Um erro de cabo de esquadra
Napoleão era obcecado pelo conceito do erro. “Nunca interrompas o inimigo quando ele está a cometer um erro” é uma das suas lições mais poderosas, sendo que outra, concorde-se ou não, é “em política nunca recues, nunca te retrates, nunca admitas um erro”. O homem a quem chamavam o “Pequeno Cabo” fica na História como um dos mais brilhantes estrategos militares, um homem de tenacidade e visão clara - até na política - e muito além do seu tempo.
A ministra Margarida Blasco não é nenhum Napoleão.
Ontem - na véspera de se completarem 15 dias da morte de Odair Moniz, atingido mortalmente a tiro por um agente da PSP, e dos distúrbios violentos que se seguiram - a ministra que tem a tutela das polícias decidiu pôr em cima da mesa a possibilidade de a PSP passar a poder fazer greve, referindo que vai discutir o assunto em janeiro com as associações sindicais, após a “realização de um estudo”. Fê-lo à margem do primeiro Congresso da ASPP-PSP, a principal associação sindical da polícia, e - tal como o DN noticia hoje - sem concertar esta posição com os restantes elementos do governo nem com os partidos que o suportam, o PSD e o CDS.
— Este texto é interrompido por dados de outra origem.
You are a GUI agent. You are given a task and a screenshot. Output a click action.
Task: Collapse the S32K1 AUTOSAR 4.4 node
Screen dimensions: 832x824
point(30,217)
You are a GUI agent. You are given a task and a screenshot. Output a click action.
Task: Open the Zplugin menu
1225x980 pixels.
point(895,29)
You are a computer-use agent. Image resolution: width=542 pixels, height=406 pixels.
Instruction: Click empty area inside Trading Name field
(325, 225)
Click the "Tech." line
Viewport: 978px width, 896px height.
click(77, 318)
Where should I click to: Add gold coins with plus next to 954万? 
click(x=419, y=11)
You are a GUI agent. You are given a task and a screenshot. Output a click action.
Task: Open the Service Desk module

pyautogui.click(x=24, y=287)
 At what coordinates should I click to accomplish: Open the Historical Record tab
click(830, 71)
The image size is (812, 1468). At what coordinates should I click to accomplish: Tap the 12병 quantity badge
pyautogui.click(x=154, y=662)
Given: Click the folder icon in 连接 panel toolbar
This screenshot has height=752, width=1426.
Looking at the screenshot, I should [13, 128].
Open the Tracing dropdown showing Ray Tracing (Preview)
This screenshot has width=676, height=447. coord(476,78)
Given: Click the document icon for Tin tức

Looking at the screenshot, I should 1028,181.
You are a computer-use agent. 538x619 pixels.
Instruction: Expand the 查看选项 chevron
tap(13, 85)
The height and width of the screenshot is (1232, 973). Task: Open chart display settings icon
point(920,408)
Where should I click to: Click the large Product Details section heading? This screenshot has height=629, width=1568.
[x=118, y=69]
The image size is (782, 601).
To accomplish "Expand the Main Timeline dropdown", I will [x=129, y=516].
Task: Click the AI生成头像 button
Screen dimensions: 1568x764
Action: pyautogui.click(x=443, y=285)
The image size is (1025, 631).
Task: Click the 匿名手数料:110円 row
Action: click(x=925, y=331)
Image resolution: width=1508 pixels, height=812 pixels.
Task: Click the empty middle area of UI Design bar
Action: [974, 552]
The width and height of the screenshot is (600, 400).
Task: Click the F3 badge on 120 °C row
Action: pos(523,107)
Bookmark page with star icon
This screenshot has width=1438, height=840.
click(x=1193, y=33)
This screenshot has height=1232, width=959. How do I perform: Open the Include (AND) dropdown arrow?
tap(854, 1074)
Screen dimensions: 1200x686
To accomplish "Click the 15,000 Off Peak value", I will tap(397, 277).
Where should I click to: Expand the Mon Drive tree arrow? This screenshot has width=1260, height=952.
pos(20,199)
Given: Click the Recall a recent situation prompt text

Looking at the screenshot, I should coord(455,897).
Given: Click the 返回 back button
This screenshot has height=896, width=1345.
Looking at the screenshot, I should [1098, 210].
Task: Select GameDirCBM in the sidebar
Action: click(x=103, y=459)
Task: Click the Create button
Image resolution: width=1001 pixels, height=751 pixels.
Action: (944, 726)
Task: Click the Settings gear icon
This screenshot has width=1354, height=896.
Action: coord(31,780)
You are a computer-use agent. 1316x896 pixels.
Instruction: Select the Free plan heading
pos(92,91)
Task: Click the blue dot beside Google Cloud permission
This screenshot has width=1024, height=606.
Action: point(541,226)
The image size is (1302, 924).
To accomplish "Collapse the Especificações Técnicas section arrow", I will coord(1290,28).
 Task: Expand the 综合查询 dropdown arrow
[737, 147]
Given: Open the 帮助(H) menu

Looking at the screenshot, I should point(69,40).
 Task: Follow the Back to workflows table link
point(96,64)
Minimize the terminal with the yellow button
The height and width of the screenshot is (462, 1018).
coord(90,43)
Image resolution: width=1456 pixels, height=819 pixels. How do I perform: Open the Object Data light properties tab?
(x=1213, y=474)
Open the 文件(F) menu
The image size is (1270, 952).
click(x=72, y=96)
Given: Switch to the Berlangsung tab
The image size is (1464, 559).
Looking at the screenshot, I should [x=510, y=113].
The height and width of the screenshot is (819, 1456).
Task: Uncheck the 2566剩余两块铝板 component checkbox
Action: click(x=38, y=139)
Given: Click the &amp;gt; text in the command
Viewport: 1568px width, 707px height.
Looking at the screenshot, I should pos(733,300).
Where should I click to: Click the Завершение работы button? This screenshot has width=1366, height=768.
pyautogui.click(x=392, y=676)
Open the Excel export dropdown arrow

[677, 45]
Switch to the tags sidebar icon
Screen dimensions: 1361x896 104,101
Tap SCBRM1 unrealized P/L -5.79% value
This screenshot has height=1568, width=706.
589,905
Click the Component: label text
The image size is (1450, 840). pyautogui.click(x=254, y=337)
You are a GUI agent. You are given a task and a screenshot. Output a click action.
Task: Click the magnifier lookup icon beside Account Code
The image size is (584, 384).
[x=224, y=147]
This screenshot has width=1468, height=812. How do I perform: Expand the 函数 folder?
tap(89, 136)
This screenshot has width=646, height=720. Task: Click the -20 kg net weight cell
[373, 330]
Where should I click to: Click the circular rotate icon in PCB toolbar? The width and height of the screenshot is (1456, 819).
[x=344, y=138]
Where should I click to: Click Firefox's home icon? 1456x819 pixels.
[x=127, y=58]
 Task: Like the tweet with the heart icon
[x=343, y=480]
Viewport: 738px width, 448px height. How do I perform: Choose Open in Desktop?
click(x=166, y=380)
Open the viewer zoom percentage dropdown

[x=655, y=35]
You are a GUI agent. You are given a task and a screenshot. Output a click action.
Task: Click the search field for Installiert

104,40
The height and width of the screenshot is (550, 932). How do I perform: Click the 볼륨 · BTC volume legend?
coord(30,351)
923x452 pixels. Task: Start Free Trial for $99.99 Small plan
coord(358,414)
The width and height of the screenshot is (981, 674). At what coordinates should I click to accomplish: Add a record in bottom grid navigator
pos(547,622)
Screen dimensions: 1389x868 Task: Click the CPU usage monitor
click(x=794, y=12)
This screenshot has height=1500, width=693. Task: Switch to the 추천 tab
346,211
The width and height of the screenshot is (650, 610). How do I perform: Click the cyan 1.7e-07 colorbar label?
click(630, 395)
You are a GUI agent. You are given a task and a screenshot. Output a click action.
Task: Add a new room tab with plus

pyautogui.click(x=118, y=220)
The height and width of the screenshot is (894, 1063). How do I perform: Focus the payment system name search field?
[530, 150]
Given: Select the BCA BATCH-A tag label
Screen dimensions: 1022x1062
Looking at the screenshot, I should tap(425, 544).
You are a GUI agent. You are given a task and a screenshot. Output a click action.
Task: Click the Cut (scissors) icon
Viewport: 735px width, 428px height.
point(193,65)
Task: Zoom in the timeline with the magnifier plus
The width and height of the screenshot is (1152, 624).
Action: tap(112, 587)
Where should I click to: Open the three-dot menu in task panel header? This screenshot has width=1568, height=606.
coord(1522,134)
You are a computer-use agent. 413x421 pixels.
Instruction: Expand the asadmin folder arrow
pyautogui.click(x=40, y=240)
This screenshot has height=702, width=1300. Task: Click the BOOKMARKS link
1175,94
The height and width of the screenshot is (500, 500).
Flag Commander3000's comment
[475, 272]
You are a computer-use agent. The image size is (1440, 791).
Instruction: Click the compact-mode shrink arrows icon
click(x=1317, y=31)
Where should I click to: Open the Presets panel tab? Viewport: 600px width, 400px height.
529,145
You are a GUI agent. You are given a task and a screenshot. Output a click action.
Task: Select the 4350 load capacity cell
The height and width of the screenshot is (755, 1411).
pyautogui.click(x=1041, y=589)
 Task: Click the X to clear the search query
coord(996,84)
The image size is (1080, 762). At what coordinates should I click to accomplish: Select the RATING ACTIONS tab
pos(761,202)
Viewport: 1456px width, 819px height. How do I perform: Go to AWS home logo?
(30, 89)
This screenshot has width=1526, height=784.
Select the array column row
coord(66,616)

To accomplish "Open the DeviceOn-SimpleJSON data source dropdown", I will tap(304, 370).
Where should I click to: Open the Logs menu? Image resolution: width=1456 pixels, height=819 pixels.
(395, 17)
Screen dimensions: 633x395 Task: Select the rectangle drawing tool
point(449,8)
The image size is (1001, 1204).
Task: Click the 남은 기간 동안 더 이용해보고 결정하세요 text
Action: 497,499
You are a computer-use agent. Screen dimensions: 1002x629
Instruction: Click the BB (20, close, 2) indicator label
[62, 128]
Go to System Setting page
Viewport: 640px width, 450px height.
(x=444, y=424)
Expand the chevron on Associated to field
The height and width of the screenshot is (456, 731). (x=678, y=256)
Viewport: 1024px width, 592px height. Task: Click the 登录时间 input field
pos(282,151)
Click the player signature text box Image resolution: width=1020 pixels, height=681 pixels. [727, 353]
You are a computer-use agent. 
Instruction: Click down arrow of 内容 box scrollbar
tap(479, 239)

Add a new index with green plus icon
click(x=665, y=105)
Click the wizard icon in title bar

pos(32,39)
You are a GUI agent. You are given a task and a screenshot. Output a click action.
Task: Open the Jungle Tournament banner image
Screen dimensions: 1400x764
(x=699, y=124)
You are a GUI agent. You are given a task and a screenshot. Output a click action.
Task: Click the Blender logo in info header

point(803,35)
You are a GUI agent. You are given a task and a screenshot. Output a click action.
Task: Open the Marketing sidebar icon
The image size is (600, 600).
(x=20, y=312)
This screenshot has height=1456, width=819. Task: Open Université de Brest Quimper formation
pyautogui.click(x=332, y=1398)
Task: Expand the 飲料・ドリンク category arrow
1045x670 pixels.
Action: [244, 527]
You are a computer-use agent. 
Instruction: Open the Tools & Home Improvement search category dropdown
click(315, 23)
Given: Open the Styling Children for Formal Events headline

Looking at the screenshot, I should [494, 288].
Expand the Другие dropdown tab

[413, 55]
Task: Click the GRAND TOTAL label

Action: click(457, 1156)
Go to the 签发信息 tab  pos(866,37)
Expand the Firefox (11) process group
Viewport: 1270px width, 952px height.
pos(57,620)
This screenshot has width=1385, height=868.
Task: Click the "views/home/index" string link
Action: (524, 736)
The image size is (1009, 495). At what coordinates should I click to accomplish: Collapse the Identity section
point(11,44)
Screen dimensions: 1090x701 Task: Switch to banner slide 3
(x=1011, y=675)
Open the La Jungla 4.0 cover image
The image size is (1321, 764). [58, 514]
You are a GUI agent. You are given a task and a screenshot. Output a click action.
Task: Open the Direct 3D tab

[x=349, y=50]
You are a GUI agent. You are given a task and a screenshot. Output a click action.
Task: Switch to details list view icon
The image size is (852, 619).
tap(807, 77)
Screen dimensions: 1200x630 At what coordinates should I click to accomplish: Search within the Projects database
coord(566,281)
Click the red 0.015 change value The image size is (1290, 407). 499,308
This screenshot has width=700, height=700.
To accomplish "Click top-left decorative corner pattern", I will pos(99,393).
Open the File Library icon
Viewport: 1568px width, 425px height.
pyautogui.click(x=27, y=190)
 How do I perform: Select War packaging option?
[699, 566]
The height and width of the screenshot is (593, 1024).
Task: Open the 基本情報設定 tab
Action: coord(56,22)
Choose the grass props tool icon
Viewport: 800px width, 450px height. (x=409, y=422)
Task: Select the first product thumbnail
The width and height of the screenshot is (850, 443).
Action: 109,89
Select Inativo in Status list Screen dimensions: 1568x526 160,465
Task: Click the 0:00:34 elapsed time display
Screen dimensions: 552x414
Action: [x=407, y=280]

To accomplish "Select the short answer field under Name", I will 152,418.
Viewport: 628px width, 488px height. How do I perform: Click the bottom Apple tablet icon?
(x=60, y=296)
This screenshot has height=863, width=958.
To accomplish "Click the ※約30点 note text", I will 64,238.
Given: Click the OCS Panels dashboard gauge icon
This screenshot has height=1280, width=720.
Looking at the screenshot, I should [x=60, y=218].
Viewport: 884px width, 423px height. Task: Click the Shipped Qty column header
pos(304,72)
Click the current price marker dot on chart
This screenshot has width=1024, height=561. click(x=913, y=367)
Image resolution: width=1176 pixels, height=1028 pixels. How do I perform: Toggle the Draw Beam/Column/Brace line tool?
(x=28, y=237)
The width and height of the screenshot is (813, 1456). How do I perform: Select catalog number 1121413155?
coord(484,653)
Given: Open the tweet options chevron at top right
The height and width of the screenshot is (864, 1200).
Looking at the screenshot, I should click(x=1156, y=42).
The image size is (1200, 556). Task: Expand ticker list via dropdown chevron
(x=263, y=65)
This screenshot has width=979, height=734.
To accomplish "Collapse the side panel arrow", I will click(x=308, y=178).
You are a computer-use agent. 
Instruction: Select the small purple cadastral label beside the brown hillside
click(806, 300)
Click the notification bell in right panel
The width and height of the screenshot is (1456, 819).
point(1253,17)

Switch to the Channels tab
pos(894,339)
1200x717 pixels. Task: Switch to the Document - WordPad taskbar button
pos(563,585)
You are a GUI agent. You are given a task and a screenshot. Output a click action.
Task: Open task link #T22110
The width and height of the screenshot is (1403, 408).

Pior. A posição de Blasco chocou de frente com Luís Montenegro, que em campanha para ser primeiro-ministro (cargo que ocupa hoje) rejeitou liminarmente essa possibilidade, uma bandeira da extrema-direita do Chega. E chocou com o programa de governo da AD, que não contém nada disto.
A ideia de debater o direito à greve com os agentes da PSP - (algo que só não é inédito na UE porque existe de forma muito controlada nos Países Baixos e na Bélgica) - não durou mais do que umas horas.
Pouco antes dos noticiários das 20.00, a ministra emitiu um comunicado “de esclarecimento” que nos remete para o segundo conselho de Napoleão. Na nota, Margarida Blasco diz apenas que “falou da abertura do diálogo que a tem caracterizado e onde tudo se discute”, mas sem referir que de manhã admitiu debater o direito à greve. Recusou.
Salientou que “a posição do governo é clara” e que “nesse diálogo pode ser discutida a representação laboral e os direitos sindicais, mas não o direito à greve”. Retratou-se.
E concluiu que “qualquer interpretação das declarações da ministra apenas é atribuível a quem as fizer”. Ou seja, teve o topete de insinuar que a culpa de mais este “mal-entendido” foi dos jornalistas que estavam presentes no Congresso da ASPP-PSP, que leram no que disse mais do que aquilo que queria dizer. Recuou, retratou-se, mas não assumiu o erro. O “Pequeno Cabo” ficaria orgulhoso.
A versão mais benévola deste episódio é que se trata de “mais uma trapalhada” de Margarida Blasco. Como quando aludiu à “fruta podre” dentro do “grande cesto das forças de segurança” ou quando disse que “o patrão dos bombeiros não é o Estado, mas sim as autarquias”.
A menos benévola é que a ministra que gere dezenas de milhares de forças de segurança não entende que as suas palavras e ações vinculam o governo, que ao dizer “não posso dizer sim ou não” ao direito à greve, porque ainda vamos fazer um estudo sobre isso, significa, em política, que o sim é uma possibilidade real. Significa que o ‘vamos só conversar’ não existe. Significa que a ministra vive num mundo em que as cascatas jorram laranjada e as nuvens são feitas de algodão-doce.
Ou Margarida Blasco arrepia caminho ou do seu mandato ficará apenas uma vaga memória dos seus erros “de cabo de esquadra”.